What needs to be done: An exact transcript of all the records is required, with nothing left out.

(Stored items)
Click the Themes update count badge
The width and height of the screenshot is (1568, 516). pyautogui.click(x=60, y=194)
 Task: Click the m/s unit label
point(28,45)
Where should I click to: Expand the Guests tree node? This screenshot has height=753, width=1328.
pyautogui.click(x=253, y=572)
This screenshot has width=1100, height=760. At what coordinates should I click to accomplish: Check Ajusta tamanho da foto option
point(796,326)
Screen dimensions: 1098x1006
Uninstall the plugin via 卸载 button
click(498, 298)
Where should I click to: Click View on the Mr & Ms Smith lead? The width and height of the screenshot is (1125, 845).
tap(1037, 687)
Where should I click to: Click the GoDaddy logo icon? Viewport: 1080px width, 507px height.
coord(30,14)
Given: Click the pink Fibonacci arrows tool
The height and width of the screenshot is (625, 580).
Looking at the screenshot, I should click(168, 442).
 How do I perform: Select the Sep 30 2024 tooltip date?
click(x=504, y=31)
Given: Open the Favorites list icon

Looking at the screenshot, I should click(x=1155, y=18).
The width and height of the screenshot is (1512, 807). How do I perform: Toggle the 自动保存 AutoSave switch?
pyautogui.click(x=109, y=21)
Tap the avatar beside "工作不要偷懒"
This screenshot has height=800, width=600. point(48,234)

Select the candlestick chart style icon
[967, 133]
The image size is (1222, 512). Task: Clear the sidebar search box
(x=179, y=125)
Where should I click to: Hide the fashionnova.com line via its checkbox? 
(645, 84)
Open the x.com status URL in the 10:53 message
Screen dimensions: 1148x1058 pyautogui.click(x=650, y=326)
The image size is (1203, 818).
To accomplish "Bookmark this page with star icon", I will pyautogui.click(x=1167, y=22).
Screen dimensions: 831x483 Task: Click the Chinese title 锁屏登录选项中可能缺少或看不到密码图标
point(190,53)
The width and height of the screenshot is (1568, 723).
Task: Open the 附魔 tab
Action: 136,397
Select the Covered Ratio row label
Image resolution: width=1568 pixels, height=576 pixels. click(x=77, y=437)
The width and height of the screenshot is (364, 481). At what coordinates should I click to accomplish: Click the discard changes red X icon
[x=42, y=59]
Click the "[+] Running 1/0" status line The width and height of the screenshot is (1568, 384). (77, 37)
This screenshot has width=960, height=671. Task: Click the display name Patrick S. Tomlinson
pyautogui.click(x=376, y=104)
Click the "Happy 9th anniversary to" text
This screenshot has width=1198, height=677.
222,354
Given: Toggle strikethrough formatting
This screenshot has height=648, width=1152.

Exercise result:
Click the Themes update count badge
The width and height of the screenshot is (1568, 516). pyautogui.click(x=60, y=194)
 Task: Click the m/s unit label
point(28,45)
Where should I click to: Expand the Guests tree node? This screenshot has height=753, width=1328.
pyautogui.click(x=253, y=572)
This screenshot has width=1100, height=760. At what coordinates should I click to accomplish: Check Ajusta tamanho da foto option
point(796,326)
Screen dimensions: 1098x1006
Uninstall the plugin via 卸载 button
click(498, 298)
Where should I click to: Click View on the Mr & Ms Smith lead? The width and height of the screenshot is (1125, 845).
tap(1037, 687)
Where should I click to: Click the GoDaddy logo icon? Viewport: 1080px width, 507px height.
coord(30,14)
Given: Click the pink Fibonacci arrows tool
The height and width of the screenshot is (625, 580).
Looking at the screenshot, I should click(168, 442).
 How do I perform: Select the Sep 30 2024 tooltip date?
click(x=504, y=31)
Given: Open the Favorites list icon

Looking at the screenshot, I should click(x=1155, y=18).
The width and height of the screenshot is (1512, 807). How do I perform: Toggle the 自动保存 AutoSave switch?
pyautogui.click(x=109, y=21)
Tap the avatar beside "工作不要偷懒"
This screenshot has height=800, width=600. point(48,234)

Select the candlestick chart style icon
[967, 133]
The image size is (1222, 512). Task: Clear the sidebar search box
(x=179, y=125)
Where should I click to: Hide the fashionnova.com line via its checkbox? 
(645, 84)
Open the x.com status URL in the 10:53 message
Screen dimensions: 1148x1058 pyautogui.click(x=650, y=326)
The image size is (1203, 818).
To accomplish "Bookmark this page with star icon", I will pyautogui.click(x=1167, y=22).
Screen dimensions: 831x483 Task: Click the Chinese title 锁屏登录选项中可能缺少或看不到密码图标
point(190,53)
The width and height of the screenshot is (1568, 723).
Task: Open the 附魔 tab
Action: 136,397
Select the Covered Ratio row label
Image resolution: width=1568 pixels, height=576 pixels. click(x=77, y=437)
The width and height of the screenshot is (364, 481). At what coordinates should I click to accomplish: Click the discard changes red X icon
[x=42, y=59]
Click the "[+] Running 1/0" status line The width and height of the screenshot is (1568, 384). (77, 37)
This screenshot has width=960, height=671. Task: Click the display name Patrick S. Tomlinson
pyautogui.click(x=376, y=104)
Click the "Happy 9th anniversary to" text
This screenshot has width=1198, height=677.
222,354
Given: Toggle strikethrough formatting
This screenshot has height=648, width=1152.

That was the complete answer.